Interesting. I always assumed that people who had trouble with maps, cardinal directions, etc. were not math people. Perhaps it is because I was around maps since a child that I have always puzzled that some people have trouble with them. When heavy fog or overcast I get lost much easier than on clear sunny days, but I do not consciously think about the sun or shadows. Whereas visualizing geometric solids seems easy for me, this I assume is learned. Nonetheless, I am almost always confused by illustrations of how to insert cards in ATM machines, and have even resorted to first trying the opposite of what I think it says, my wife never has this problem. Also, she finds ambiguous directions that others give about how to get somewhere unambiguous, while I am weighing the odds of what interpretation to give. I guess people are just different. On Mon, Aug 30, 2010 at 12:11 PM, James Propp <jpropp@cs.uml.edu> wrote:
hvm writes:
I still have difficulty with left and right; for the longest time I had to stop and think about which hand I wrote with. Or ... .
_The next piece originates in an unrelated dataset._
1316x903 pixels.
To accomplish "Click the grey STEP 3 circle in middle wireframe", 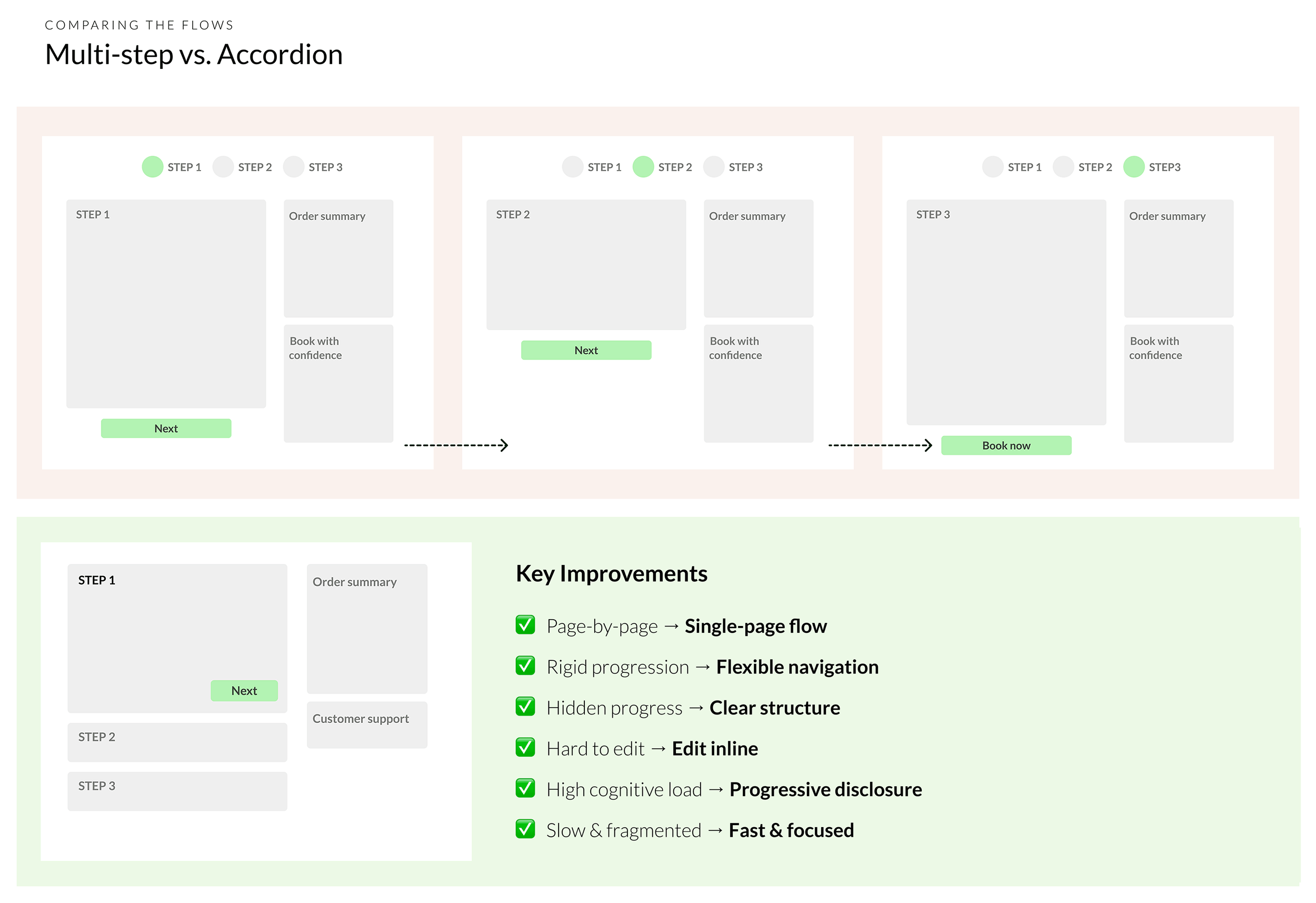I will pos(713,167).
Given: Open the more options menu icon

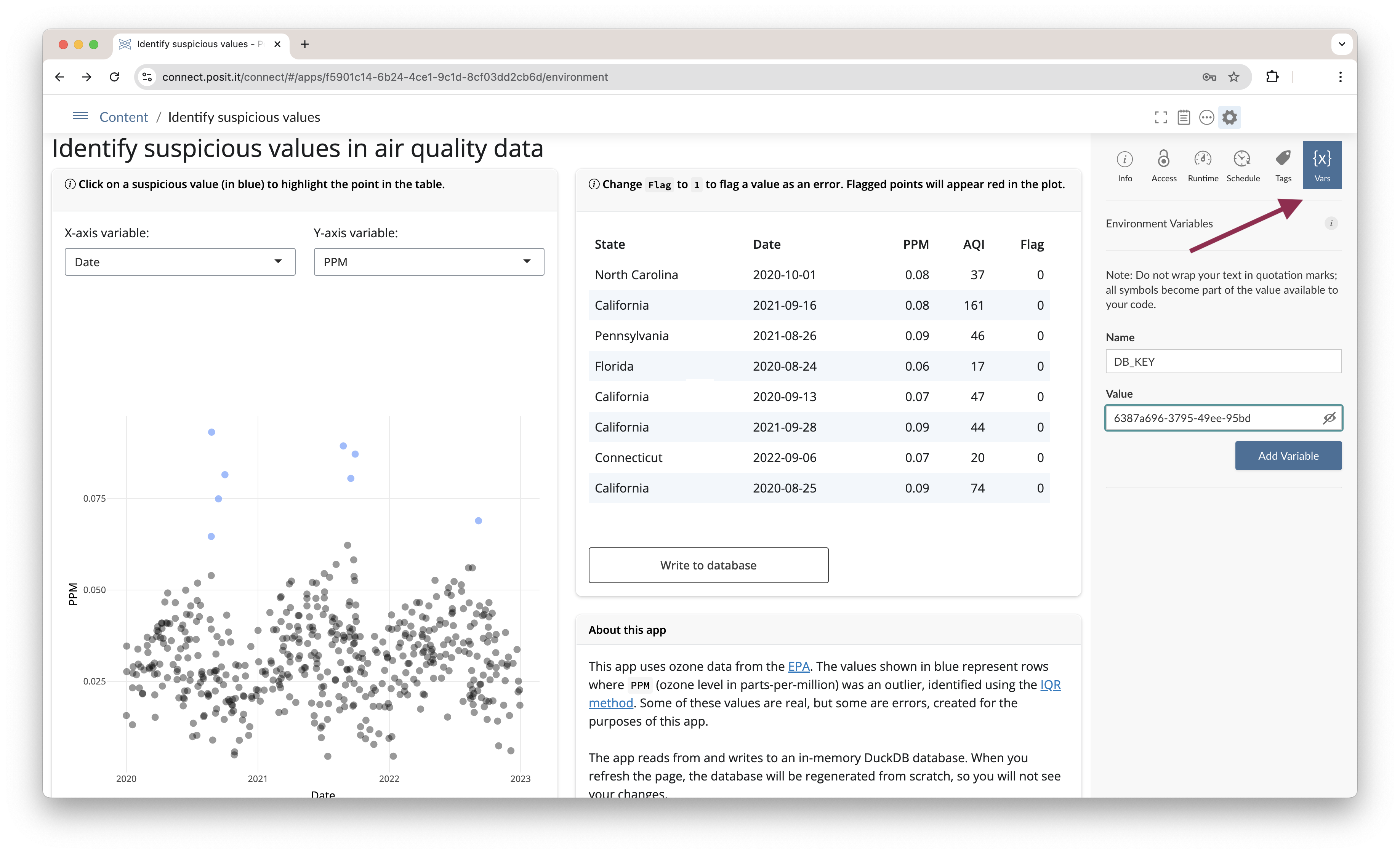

While we're discussing such things, I wonder if other math-funsters have my peculiar sort of trouble with using maps: If I'm heading north, navigating is easy; if I'm heading east or west, I do the appropriate 90 degree rotation; but if I'm heading south, I can't do a 180 degree rotation, so I *pretend* I'm going north (travelling the reverse of the route I actually want to take), figure out what I need to do, and then reverse the instructions (so that left turns becomes right turns and vice versa).